So are we re-playing 2008? That's the 64 Million Dollar question. Though history repeats, it never repeats in quite the same way, which is what makes the chart similarities so odd, and suggestive of similar a psychological pattern. The systemic risks in 2008 and 2011 are very similar. Private debt concerns have morphed into public debt concerns, but in both cases, the worst case scenario involved systemic collapse. In both cases, the first dominos were falling (Bear Sterns, Greece), but no larger players had yet. Fear of impending recession was a factor in both situations (moreso in 2008 than today), but the market maintained hope that dire fears were just that and nothing more. In both cases, that hope for both resolution and continued growth is what fueled the rally back to the 200 day moving average.

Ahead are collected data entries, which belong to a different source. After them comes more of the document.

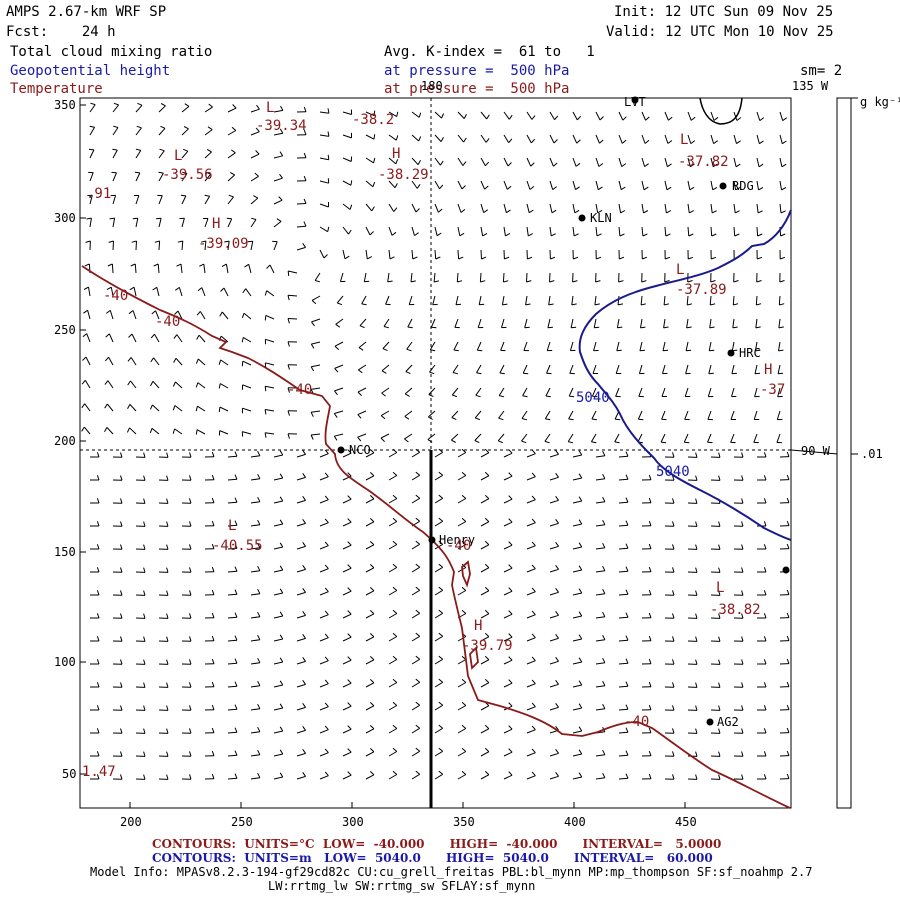  I want to click on temp-contour-40-blob, so click(466, 574).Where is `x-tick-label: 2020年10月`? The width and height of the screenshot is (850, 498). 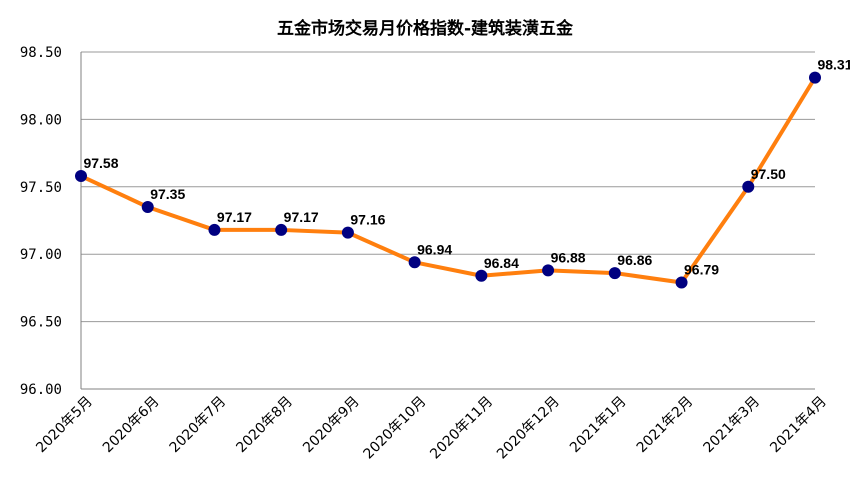 x-tick-label: 2020年10月 is located at coordinates (396, 428).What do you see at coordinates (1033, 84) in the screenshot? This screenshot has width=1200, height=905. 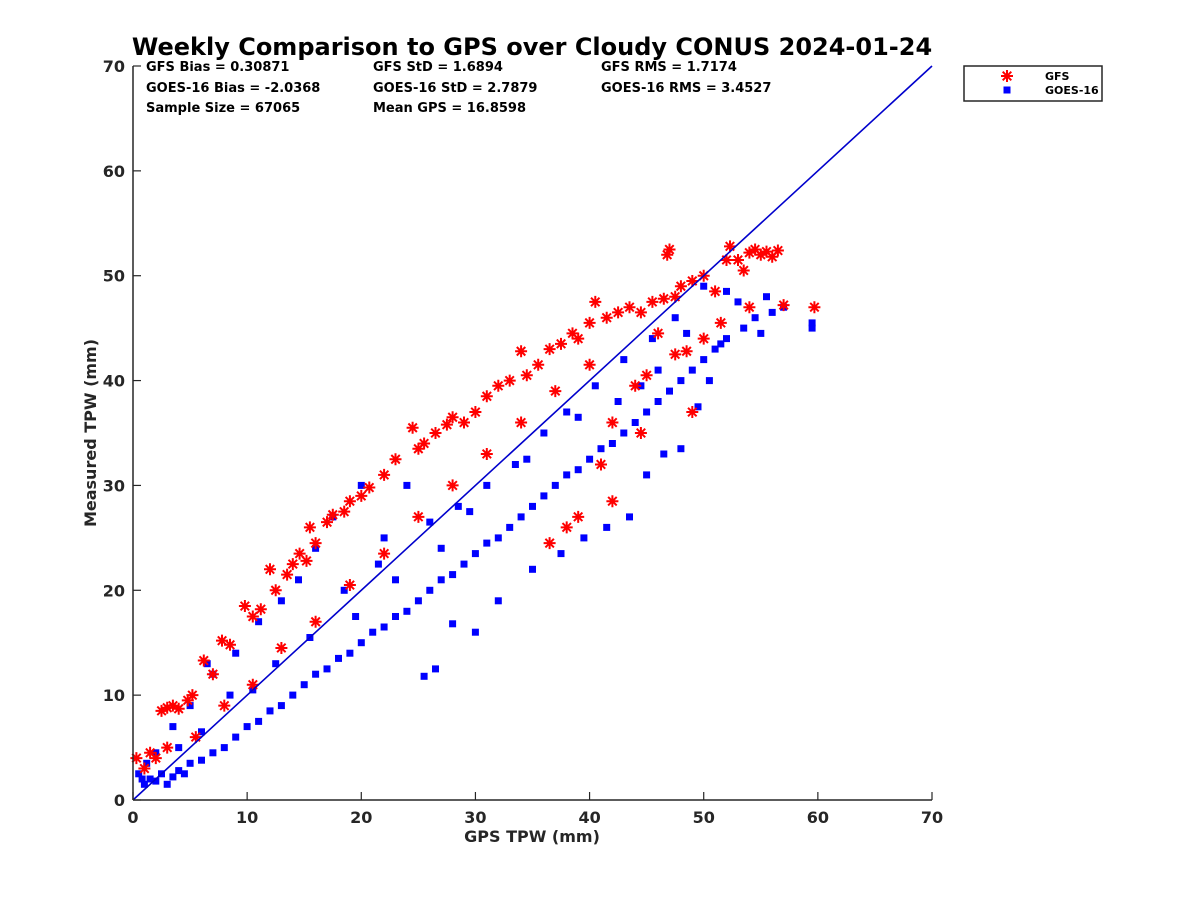 I see `legend-box` at bounding box center [1033, 84].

Most of the market's current attention has been focused on risk emanating from Europe. I get the impression that most market participants tie the risk of recession to a resolution of the European crisis. The ECRI does not. They have been unequivocal in their call for an impending recession. The ECRI growth index has matched the lows of 2010 (well below historic recession levels), and while the ECRI flatly stated during 2010 that they were not calling for a recession, this year, they have been equally assertive that they are expecting one. From their September 30, 2011 press release:
Last year, amid the double-dip hysteria, we definitively ruled out an imminent recession based on leading indexes that began to turn up before QE2 was announced. Today, the key is that cyclical weakness is spreading widely from economic indicator to indicator in a telltale recessionary fashion.
The ECRI statement concludes with this note:
It’s important to understand that recession doesn’t mean a bad economy – we’ve had that for years now. It means an economy that keeps worsening, because it’s locked into a vicious cycle. It means that the jobless rate, already above 9%, will go much higher, and the federal budget deficit, already above a trillion dollars, will soar.

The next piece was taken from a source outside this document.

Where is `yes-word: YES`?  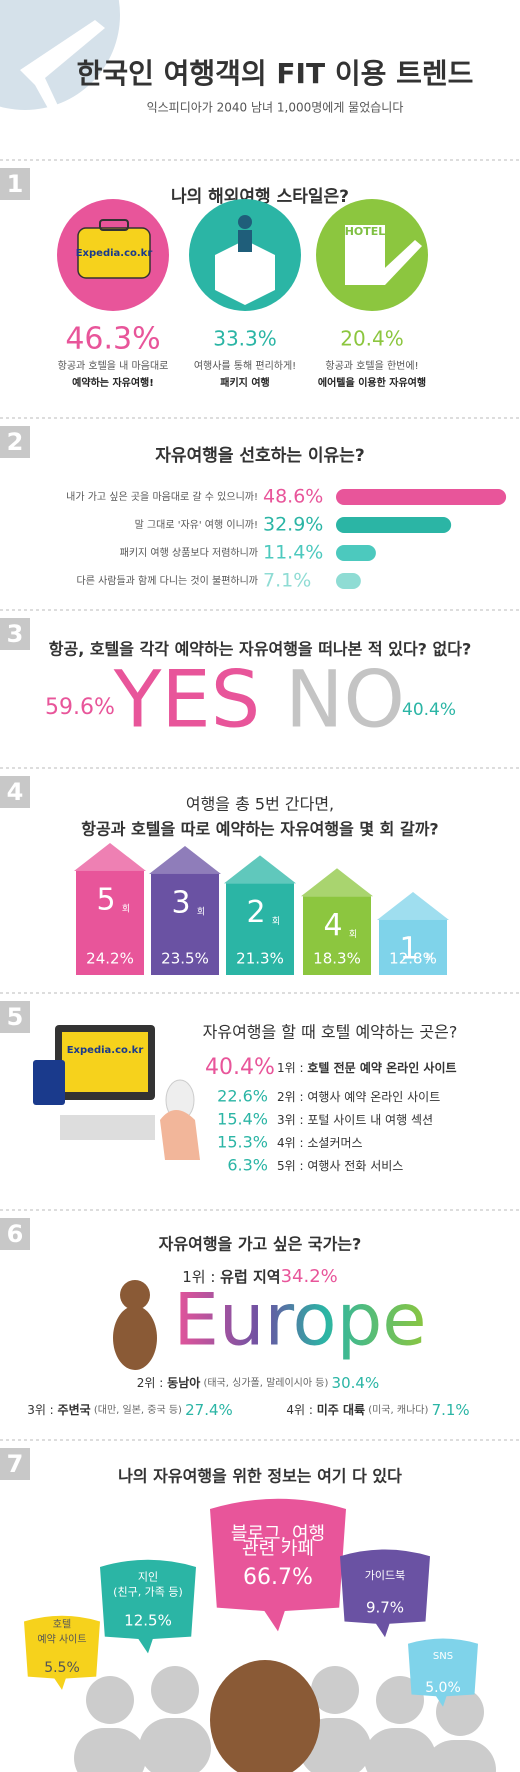
yes-word: YES is located at coordinates (186, 700).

Here’s what ECRI’s recession call really says: if you think this is a bad economy, you haven’t seen anything yet. And that has profound implications for both Main Street and Wall Street.

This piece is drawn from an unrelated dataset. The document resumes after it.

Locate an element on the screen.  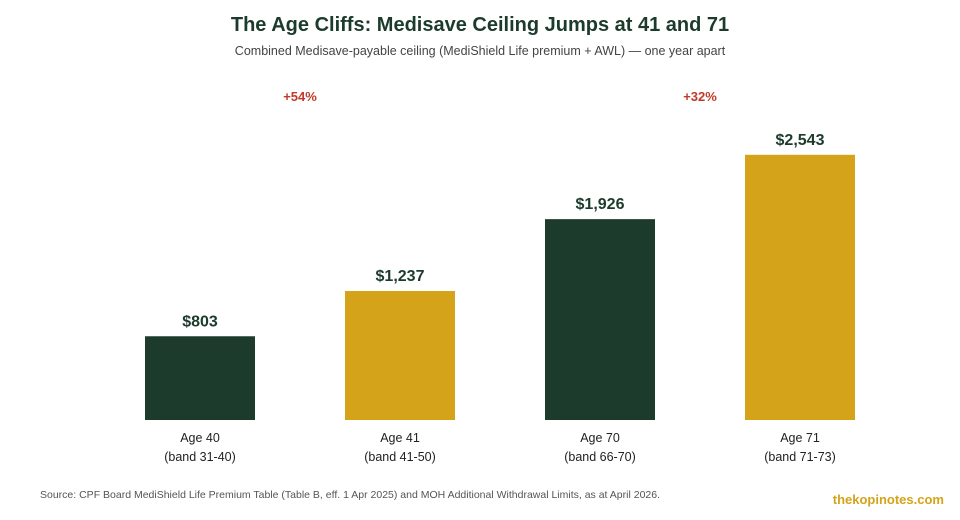
change-annotation-1: +32% is located at coordinates (700, 96).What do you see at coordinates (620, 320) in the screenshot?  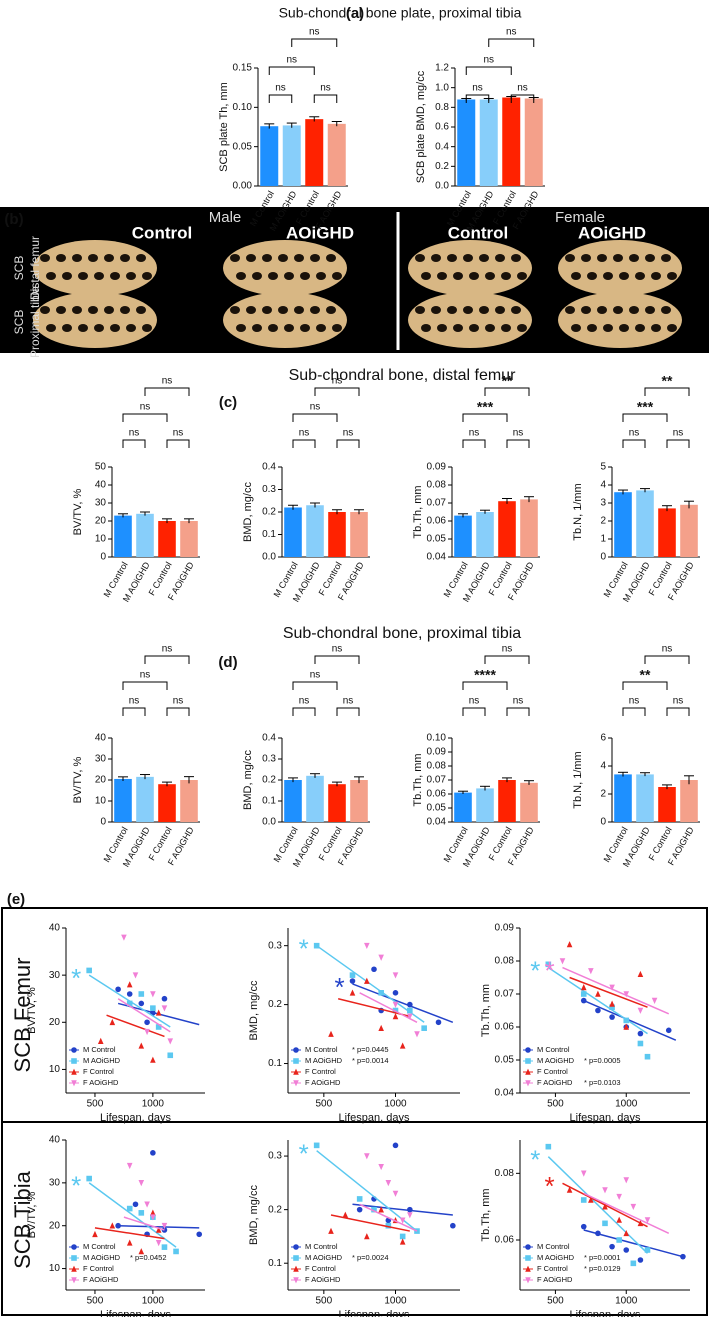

By May of 2008 when the market fiercely rallied back to its 200 day moving average, the ECRI was already forecasting a recession (and were considered late in doing so), though official recognition that the U.S. was in recession didn't come until December. Once again, the market has rallied fiercely after an ECRI forecast of recession, though there is far less common agreement this time around. The ECRI's track record is pretty well known – they've correctly called the last three recessions without any false alarms. Their past success doesn't guarantee future success, and they could certainly be wrong this time around, but it seems that their warning is at least worth careful consideration.
It can be argued that the risks are much greater now than in 2008, since so much financial and political capital has already been spent. There is far less tolerance for an "at-all-costs" remedy to save the financial system, should it come to that. The credit markets have not corroborated the latest equity rally. Combine these factors with the fact that the S&P is coming off its biggest month in over 30 years and is now testing significant technical resistance, and I think the time for “risk off” is now.
Taking profits in recent winners or hedging a long position by layering in some SPY puts or short ETFs like SH seems prudent to me at this time. The downside risk remains acute, while the upside potential may well have been largely realized in the month of October. Should the market continue to march higher and securely settle comfortably above the 200 day moving average, I may be encouraged to take a more bullish stance in the short term. But until then, I believe caution continues to be warranted.